▶ Task item
Repeat the entries that appear below, exactly as they are given.

[Items from a data source]
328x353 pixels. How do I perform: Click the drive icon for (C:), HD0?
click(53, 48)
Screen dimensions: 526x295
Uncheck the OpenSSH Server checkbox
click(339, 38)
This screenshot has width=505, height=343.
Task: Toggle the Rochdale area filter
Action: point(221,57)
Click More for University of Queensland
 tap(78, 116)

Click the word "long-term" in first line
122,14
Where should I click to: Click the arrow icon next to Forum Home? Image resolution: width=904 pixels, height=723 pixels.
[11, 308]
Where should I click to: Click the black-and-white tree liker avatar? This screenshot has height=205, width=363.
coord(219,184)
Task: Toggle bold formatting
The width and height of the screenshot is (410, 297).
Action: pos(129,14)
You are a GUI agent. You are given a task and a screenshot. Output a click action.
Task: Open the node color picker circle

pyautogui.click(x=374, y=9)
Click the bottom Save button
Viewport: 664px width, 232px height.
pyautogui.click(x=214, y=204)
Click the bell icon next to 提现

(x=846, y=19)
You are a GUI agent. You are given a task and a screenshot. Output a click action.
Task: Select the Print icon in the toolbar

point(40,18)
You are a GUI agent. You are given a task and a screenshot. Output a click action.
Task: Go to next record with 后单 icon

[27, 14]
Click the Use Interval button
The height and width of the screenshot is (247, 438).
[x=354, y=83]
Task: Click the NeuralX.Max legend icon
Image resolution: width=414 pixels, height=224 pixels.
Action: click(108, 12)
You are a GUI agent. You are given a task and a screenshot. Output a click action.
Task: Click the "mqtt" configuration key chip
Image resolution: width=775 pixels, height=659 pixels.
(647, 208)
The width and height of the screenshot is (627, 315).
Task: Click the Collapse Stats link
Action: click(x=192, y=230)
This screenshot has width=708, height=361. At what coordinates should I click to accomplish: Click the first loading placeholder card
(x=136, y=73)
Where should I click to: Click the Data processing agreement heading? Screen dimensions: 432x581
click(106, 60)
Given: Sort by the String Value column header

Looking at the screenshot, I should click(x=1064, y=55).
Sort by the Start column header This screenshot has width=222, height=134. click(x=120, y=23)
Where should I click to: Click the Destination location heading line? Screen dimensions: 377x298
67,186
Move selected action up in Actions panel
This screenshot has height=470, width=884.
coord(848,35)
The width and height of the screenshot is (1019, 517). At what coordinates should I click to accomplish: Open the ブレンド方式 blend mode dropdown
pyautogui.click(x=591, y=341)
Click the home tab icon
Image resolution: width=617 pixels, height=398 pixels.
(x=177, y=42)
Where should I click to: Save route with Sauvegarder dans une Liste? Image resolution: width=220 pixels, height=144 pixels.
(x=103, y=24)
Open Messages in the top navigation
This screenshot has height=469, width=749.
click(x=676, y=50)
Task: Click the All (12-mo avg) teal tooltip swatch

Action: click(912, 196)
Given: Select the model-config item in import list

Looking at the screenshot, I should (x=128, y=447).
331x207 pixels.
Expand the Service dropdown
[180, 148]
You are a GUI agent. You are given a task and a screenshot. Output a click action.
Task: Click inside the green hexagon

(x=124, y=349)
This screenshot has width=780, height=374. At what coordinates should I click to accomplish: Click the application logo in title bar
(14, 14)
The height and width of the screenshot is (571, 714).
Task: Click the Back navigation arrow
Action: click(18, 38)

▶ Result of this task
328x353 pixels. How do I perform: Click the drive icon for (C:), HD0?
click(53, 48)
Screen dimensions: 526x295
Uncheck the OpenSSH Server checkbox
click(339, 38)
This screenshot has width=505, height=343.
Task: Toggle the Rochdale area filter
Action: point(221,57)
Click More for University of Queensland
 tap(78, 116)

Click the word "long-term" in first line
122,14
Where should I click to: Click the arrow icon next to Forum Home? Image resolution: width=904 pixels, height=723 pixels.
[11, 308]
Where should I click to: Click the black-and-white tree liker avatar? This screenshot has height=205, width=363.
coord(219,184)
Task: Toggle bold formatting
The width and height of the screenshot is (410, 297).
Action: pos(129,14)
You are a GUI agent. You are given a task and a screenshot. Output a click action.
Task: Open the node color picker circle

pyautogui.click(x=374, y=9)
Click the bottom Save button
Viewport: 664px width, 232px height.
pyautogui.click(x=214, y=204)
Click the bell icon next to 提现

(x=846, y=19)
You are a GUI agent. You are given a task and a screenshot. Output a click action.
Task: Select the Print icon in the toolbar

point(40,18)
You are a GUI agent. You are given a task and a screenshot. Output a click action.
Task: Go to next record with 后单 icon

[27, 14]
Click the Use Interval button
The height and width of the screenshot is (247, 438).
[x=354, y=83]
Task: Click the NeuralX.Max legend icon
Image resolution: width=414 pixels, height=224 pixels.
Action: click(108, 12)
You are a GUI agent. You are given a task and a screenshot. Output a click action.
Task: Click the "mqtt" configuration key chip
Image resolution: width=775 pixels, height=659 pixels.
(647, 208)
The width and height of the screenshot is (627, 315).
Task: Click the Collapse Stats link
Action: click(x=192, y=230)
This screenshot has width=708, height=361. At what coordinates should I click to accomplish: Click the first loading placeholder card
(x=136, y=73)
Where should I click to: Click the Data processing agreement heading? Screen dimensions: 432x581
click(106, 60)
Given: Sort by the String Value column header

Looking at the screenshot, I should click(x=1064, y=55).
Sort by the Start column header This screenshot has width=222, height=134. click(x=120, y=23)
Where should I click to: Click the Destination location heading line? Screen dimensions: 377x298
67,186
Move selected action up in Actions panel
This screenshot has height=470, width=884.
coord(848,35)
The width and height of the screenshot is (1019, 517). At what coordinates should I click to accomplish: Open the ブレンド方式 blend mode dropdown
pyautogui.click(x=591, y=341)
Click the home tab icon
Image resolution: width=617 pixels, height=398 pixels.
(x=177, y=42)
Where should I click to: Save route with Sauvegarder dans une Liste? Image resolution: width=220 pixels, height=144 pixels.
(x=103, y=24)
Open Messages in the top navigation
This screenshot has height=469, width=749.
click(x=676, y=50)
Task: Click the All (12-mo avg) teal tooltip swatch

Action: click(912, 196)
Given: Select the model-config item in import list

Looking at the screenshot, I should (x=128, y=447).
331x207 pixels.
Expand the Service dropdown
[180, 148]
You are a GUI agent. You are given a task and a screenshot. Output a click action.
Task: Click inside the green hexagon

(x=124, y=349)
This screenshot has width=780, height=374. At what coordinates should I click to accomplish: Click the application logo in title bar
(14, 14)
The height and width of the screenshot is (571, 714).
Task: Click the Back navigation arrow
Action: click(18, 38)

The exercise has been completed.